Remittances on the rise
Source: Charles Schwab, World Bank data as of 7/19/2019.
The rising pace of remittances suggests a still vibrant economic environment for these workers.
Race horses might be sending a warning signal and car sales are weak, but demand for the plastic products we use every day and remittances continue to look solid. So what might central bank rate cuts do to aid the consumer? Well, cuts may help lower financing costs for cars, which have risen significantly over the past two years of rate increases, as you can see in the chart below. That might help to turn around the decline in auto purchases.
Average interest rate for U.S. auto loans of 60 months
Source: Charles Schwab, FRED Economic Data as of 7/19/2019.

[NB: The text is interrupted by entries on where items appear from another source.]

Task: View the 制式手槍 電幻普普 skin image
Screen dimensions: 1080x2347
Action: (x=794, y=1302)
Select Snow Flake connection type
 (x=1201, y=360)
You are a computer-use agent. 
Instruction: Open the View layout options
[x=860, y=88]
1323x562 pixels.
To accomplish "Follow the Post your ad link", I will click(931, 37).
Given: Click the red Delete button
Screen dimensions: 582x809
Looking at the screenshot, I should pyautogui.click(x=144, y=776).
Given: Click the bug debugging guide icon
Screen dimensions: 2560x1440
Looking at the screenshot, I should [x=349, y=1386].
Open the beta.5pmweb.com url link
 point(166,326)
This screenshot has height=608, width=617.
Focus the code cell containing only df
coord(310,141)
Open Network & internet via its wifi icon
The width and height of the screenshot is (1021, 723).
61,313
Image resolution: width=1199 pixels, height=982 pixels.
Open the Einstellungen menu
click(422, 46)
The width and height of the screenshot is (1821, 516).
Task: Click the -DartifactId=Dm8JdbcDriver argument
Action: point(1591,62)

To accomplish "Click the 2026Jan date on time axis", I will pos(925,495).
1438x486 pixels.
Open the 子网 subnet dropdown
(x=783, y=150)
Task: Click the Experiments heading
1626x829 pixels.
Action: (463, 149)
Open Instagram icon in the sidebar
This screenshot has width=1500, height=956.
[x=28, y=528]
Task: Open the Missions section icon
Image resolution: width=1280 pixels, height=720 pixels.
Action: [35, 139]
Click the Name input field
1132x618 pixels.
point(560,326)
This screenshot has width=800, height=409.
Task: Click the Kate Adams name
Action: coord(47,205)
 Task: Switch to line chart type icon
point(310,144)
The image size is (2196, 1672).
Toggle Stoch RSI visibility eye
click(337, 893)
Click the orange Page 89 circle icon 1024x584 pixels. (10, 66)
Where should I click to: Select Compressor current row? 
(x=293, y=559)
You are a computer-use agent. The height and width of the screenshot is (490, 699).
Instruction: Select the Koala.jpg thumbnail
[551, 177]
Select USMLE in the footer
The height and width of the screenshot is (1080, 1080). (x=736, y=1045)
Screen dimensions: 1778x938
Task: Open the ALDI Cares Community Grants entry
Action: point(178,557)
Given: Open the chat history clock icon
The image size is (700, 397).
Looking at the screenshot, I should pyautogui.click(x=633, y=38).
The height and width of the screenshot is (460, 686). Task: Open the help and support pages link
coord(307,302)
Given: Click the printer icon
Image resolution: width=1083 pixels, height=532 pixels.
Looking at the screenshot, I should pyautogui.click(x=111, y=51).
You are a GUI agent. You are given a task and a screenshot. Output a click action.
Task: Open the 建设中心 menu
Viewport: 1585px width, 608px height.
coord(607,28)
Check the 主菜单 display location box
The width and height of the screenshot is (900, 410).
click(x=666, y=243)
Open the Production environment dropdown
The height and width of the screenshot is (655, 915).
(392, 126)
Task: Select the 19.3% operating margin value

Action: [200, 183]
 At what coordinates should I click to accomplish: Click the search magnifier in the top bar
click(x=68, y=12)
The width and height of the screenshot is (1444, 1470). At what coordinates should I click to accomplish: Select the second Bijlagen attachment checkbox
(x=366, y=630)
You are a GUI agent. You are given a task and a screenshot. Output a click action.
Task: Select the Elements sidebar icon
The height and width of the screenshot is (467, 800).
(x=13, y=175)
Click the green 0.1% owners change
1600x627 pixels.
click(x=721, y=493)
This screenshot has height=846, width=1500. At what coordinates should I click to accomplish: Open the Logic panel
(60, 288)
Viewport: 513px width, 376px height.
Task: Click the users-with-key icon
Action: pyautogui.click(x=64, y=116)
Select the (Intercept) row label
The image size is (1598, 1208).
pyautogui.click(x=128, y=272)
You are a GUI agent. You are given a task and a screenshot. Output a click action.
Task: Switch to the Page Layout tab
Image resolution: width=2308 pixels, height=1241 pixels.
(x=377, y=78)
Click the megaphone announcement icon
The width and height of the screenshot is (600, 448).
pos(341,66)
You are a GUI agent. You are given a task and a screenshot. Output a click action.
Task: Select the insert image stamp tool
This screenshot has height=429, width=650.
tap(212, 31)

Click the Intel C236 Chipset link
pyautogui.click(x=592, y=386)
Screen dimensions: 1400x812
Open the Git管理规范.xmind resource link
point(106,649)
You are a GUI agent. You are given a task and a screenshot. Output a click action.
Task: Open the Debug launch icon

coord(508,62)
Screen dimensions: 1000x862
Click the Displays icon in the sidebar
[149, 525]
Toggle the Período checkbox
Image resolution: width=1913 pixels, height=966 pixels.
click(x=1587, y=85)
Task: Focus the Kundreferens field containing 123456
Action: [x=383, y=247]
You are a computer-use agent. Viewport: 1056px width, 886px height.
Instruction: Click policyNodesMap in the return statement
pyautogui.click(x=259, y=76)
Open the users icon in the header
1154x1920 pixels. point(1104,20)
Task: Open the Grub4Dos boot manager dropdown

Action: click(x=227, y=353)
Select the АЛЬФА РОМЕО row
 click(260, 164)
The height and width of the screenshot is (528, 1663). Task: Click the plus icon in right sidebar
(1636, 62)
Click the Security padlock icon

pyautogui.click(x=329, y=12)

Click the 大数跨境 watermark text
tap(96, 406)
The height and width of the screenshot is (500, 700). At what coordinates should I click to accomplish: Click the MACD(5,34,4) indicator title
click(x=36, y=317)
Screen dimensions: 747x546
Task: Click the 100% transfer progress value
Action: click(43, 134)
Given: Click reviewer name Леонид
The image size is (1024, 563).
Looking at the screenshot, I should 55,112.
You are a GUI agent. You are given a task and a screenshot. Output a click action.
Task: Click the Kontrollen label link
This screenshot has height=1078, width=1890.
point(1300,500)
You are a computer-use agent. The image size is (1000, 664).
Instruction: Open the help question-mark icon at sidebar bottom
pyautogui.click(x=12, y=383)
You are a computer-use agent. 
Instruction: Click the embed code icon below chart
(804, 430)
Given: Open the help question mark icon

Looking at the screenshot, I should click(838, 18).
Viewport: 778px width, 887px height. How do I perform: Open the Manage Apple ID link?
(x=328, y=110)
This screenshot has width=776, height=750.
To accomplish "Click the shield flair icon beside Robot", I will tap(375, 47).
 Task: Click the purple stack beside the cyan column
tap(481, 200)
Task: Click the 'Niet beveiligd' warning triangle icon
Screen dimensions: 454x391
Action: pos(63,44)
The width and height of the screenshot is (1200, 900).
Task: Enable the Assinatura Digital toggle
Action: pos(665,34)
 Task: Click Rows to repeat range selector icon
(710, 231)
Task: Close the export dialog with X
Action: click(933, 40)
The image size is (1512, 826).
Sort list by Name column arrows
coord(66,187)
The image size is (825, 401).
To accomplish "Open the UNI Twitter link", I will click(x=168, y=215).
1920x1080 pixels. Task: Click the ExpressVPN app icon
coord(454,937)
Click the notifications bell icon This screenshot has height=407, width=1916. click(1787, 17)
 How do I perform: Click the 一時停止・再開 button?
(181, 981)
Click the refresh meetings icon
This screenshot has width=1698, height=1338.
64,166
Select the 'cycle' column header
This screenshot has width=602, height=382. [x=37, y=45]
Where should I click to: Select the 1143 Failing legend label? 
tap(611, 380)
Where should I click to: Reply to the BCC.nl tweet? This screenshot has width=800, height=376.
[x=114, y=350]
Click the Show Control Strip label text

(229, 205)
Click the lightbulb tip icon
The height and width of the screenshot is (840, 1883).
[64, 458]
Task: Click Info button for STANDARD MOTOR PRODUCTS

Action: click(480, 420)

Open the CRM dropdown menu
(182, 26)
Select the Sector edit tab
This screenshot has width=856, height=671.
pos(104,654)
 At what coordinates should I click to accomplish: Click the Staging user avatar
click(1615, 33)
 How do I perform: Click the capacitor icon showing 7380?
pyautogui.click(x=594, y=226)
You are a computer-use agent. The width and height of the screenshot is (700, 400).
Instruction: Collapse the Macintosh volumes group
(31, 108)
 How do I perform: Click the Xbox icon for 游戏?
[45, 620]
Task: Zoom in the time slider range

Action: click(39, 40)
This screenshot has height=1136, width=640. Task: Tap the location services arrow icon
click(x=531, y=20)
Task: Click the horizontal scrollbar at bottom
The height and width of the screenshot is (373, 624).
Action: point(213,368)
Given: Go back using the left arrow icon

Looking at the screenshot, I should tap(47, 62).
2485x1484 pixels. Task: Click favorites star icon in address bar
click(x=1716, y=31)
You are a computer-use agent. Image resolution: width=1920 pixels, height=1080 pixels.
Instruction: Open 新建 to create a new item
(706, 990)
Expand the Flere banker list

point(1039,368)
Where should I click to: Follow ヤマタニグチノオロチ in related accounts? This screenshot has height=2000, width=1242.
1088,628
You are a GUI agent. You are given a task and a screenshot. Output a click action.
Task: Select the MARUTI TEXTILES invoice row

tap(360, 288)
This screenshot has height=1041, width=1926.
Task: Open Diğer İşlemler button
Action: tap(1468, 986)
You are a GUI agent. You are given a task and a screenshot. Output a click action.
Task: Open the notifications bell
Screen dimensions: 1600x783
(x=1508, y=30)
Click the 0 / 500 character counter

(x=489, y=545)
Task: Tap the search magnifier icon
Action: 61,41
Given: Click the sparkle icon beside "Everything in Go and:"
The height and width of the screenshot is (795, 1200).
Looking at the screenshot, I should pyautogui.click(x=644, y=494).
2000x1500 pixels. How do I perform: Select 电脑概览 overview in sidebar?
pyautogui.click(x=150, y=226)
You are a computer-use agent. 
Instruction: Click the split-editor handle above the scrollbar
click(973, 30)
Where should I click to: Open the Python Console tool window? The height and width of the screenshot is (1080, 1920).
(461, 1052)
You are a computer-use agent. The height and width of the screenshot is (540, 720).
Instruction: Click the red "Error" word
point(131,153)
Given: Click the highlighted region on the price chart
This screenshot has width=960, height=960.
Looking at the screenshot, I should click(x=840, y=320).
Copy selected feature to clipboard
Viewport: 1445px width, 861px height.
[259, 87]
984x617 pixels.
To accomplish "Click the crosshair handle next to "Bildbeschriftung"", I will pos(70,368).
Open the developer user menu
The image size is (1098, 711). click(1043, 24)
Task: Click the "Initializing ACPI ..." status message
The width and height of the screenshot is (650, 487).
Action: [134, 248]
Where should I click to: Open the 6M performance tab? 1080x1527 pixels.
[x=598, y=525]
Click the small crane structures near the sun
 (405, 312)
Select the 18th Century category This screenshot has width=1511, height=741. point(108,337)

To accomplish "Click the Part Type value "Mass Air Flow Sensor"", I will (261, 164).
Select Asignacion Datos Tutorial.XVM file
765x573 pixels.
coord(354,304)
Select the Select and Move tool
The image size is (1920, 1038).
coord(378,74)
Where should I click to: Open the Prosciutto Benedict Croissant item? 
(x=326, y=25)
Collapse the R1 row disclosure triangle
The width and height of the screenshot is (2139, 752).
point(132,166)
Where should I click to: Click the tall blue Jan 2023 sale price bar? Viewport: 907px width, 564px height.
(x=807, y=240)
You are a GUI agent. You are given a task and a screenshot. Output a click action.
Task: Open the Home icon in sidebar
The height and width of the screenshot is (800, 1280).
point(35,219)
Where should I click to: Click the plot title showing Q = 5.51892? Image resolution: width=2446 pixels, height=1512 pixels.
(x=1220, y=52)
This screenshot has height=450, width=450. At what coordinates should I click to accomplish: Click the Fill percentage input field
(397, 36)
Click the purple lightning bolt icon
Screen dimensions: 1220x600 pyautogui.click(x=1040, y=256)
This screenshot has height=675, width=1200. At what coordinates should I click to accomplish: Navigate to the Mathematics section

However, rate cuts alone may do little to stave off the deepening recession in global manufacturing and slide in earnings that could begin to weigh on jobs. While there are no worldwide totals, U.S.-based employers have announced the most job cuts in the first half of this year since the financial crisis in 2009, jumping 35% from last year, according to a widely-watched report from global outplacement and business and executive coaching firm Challenger Gray & Christmas. A weakening job market could slow consumer purchases of everyday items and remittances.
We will continue to watch these four alternative measures, and other economic indicators, as the Fed and other central banks take efforts to support growth in the second half of this year.